→ **WORK TO COMPLETE**:
Check every line of the entries below for "computer", and copy the lines that have it.

→ **AVAILABLE DATA**:
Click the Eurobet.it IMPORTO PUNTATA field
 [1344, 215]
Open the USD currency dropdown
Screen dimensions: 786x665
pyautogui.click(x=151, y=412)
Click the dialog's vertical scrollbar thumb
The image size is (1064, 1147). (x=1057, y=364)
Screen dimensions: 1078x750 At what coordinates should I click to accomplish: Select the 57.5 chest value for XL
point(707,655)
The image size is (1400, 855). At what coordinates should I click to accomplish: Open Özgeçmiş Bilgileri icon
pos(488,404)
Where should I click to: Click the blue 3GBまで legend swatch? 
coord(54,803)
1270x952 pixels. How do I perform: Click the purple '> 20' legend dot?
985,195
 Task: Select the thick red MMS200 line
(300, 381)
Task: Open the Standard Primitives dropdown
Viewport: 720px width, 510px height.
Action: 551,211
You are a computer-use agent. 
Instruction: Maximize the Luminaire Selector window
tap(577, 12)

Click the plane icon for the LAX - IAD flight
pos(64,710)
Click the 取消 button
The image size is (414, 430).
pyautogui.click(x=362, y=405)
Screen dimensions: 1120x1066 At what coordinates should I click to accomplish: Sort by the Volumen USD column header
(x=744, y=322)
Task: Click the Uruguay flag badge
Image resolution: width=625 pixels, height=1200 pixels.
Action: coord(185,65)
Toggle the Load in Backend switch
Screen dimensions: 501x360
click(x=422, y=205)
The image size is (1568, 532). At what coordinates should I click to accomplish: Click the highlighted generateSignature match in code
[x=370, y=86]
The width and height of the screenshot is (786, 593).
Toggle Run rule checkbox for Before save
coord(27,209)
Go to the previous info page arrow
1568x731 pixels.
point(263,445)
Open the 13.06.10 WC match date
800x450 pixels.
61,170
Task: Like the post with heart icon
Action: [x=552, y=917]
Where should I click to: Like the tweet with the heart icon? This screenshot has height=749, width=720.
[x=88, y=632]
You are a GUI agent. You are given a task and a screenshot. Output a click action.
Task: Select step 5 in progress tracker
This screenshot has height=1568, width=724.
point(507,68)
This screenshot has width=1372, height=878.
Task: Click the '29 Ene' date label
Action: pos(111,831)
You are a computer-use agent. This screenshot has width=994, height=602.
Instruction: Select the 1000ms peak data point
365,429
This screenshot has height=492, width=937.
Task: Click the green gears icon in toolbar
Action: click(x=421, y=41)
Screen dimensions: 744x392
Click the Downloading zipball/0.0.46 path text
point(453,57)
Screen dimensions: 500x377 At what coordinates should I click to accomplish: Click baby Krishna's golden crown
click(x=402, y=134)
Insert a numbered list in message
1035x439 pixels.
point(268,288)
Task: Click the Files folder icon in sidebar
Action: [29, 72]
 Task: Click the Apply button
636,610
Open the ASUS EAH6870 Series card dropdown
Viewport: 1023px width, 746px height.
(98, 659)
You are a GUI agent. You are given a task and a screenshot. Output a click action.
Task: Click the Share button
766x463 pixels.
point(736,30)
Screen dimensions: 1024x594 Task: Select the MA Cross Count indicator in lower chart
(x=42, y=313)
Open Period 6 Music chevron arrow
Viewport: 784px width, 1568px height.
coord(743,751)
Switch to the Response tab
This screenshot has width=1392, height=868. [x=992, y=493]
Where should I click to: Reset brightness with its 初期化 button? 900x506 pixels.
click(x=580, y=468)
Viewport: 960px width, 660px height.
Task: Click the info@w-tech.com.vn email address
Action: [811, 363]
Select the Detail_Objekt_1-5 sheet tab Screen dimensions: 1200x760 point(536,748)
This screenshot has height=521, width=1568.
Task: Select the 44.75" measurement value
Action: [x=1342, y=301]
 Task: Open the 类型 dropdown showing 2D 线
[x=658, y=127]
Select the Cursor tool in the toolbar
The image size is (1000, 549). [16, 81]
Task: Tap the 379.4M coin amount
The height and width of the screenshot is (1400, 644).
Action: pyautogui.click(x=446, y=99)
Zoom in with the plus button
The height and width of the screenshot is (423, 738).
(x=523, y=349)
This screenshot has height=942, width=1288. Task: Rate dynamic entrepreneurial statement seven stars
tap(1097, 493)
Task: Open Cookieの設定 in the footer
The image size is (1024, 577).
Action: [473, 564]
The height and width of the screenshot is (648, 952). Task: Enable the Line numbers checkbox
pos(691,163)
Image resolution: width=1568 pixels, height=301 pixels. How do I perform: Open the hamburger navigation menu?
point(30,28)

→ **ANSWER TO THIS EXERCISE**:
You are a computer-use agent. 
You are a computer-use agent. This screenshot has width=994, height=602.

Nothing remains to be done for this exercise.